This electrifying, suspenseful novel is at once a razor-sharp satire of surviving racism in America and a profoundly moving family story. Writing in the tradition of Ralph Ellison and Franz Kafka, Maurice Carlos Ruffin fearlessly shines a light on the violence we inherit, and on the desperate things we do for the ones we love.

Review:
Maurice Carlos Ruffin’s debut novel, We Cast a Shadow is several stories in one. The first is a story about a father wanting to do what is best for his son (in his eyes) because his son has is mixed race and has a large birthmark on his face. There are many moments where I think that a father’s love is one of the most powerful motivator of the father, and he will do anything, even embarrass himself, to give him what he thinks his son needs for a better place in society. A great father and son stories really pulls at me because I am a father with two sons and even though we do not face the same challenges as this father and son, there are sacrifices I will make to make sure they have a better life. A great deal of the novel is spent looking at the motivation of the father and wondering if you would do the same thing in his place if you felt so strongly that your actions will give your child a better life. I know that his motivation, buying his son a procedure to turn whiten his skin, is not really the most ethical of reasons, but we all have our motivations.

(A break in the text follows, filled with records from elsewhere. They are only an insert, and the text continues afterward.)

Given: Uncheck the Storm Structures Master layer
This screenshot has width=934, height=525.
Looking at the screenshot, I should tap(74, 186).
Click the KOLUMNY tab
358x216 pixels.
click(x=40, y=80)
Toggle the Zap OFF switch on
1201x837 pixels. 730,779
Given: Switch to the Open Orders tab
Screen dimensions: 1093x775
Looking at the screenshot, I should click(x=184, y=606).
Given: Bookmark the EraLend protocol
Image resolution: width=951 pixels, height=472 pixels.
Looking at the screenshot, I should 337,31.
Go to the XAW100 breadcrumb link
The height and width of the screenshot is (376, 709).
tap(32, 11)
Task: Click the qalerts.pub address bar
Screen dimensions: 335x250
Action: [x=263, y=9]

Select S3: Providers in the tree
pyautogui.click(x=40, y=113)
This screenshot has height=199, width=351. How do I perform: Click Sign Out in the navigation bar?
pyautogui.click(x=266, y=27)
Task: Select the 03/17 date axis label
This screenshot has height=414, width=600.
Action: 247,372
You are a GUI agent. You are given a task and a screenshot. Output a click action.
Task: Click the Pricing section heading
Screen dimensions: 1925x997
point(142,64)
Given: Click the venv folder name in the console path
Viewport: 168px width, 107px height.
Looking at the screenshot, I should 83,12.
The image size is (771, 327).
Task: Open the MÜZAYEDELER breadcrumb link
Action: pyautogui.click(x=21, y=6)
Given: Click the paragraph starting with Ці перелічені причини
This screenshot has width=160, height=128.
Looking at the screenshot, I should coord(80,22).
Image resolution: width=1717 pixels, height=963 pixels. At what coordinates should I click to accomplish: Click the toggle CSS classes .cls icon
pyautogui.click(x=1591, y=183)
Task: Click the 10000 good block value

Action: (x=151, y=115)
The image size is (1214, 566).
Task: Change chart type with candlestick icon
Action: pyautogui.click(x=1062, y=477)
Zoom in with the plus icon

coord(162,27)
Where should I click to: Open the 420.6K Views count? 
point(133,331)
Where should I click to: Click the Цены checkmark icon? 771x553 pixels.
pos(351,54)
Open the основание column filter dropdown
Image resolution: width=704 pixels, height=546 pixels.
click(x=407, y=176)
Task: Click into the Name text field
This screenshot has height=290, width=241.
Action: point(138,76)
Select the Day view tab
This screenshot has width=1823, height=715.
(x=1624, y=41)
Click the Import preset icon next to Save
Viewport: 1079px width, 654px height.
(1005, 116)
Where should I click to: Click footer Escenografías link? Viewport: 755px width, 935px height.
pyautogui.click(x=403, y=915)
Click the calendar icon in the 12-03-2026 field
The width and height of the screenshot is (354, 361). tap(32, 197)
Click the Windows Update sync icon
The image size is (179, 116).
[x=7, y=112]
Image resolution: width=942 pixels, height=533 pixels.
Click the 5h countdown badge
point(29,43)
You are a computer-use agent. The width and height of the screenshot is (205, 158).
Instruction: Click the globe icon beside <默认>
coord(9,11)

The second is the place of skin tone in the world in which the narrator lives. This novel takes place in the near future, and America has become even less accepting of people of color. There is a way that the narrator is seen as a pariah, that due to the color of his skin, he does not belong as a lawyer or as an educated person at all. The beginning of this reminds me of Ellison’s Invisible Man, and even the opening sentences opposite each other. I see the influence of many great novels and parts of culture, but I would say that the reflection of Nabokov’s Lolita much stronger than many of the others. Here is an older man with so much love (though fatherly and not relationship love) that he will do ANYTHING to make sure that he does what he feels is right, even if it is unethical and hurtful. There are even scenes that are similar between the two novels (the marital climax of Lolita and the scenes afterward is exactly the same as the marital climax of this novel). There are many things about this novel that can be discovered after extra readings, the names of places and things all having meaning, and Ruffin spent a great deal of time on putting it all together. It is a joy to catch some of these easter eggs and codes.
There are so many tendrils of story here, so much of the satire and the jokes, that I miss, and it is simply because I am not this novel’s target audience. This novel is not written for white people, and though I can enjoy it, I also have to understand that it is  not for me. I have read a few of the poor reviews of this novel, and most of them are from people who do not understand or that the action and narrative makes them feel uncomfortable so they blame the book and the author for their own feelings. These people are the same people that are mad because of Get Out or Sorry to Bother You because it does not include them. There are people who dislike it simply because they do not feel included. The other problem is people who think that they understand and will go out of their way to explain to Ruffin what he is trying to say. It is the same kind of mentality of the people who like to touch the hair of black strangers. They do not mean anything by it because they think they understand the situation, but if a person of color tries to explain how the hair toucher is wrong, the hair toucher now will contradict and try to tell person of color about their own culture. I am in neither of these camps. I do not claim to know everything about the culture meanings in We Cast A Shadow, but I am not offended by this. If I did claim to understand it, I would probably be wrong anyway. The truth is that I know that this novel is important, that there is merit to the moral of the story. And even though I might night understand everything, I am not distracted from enjoying a fast paced novel with great, strong writing.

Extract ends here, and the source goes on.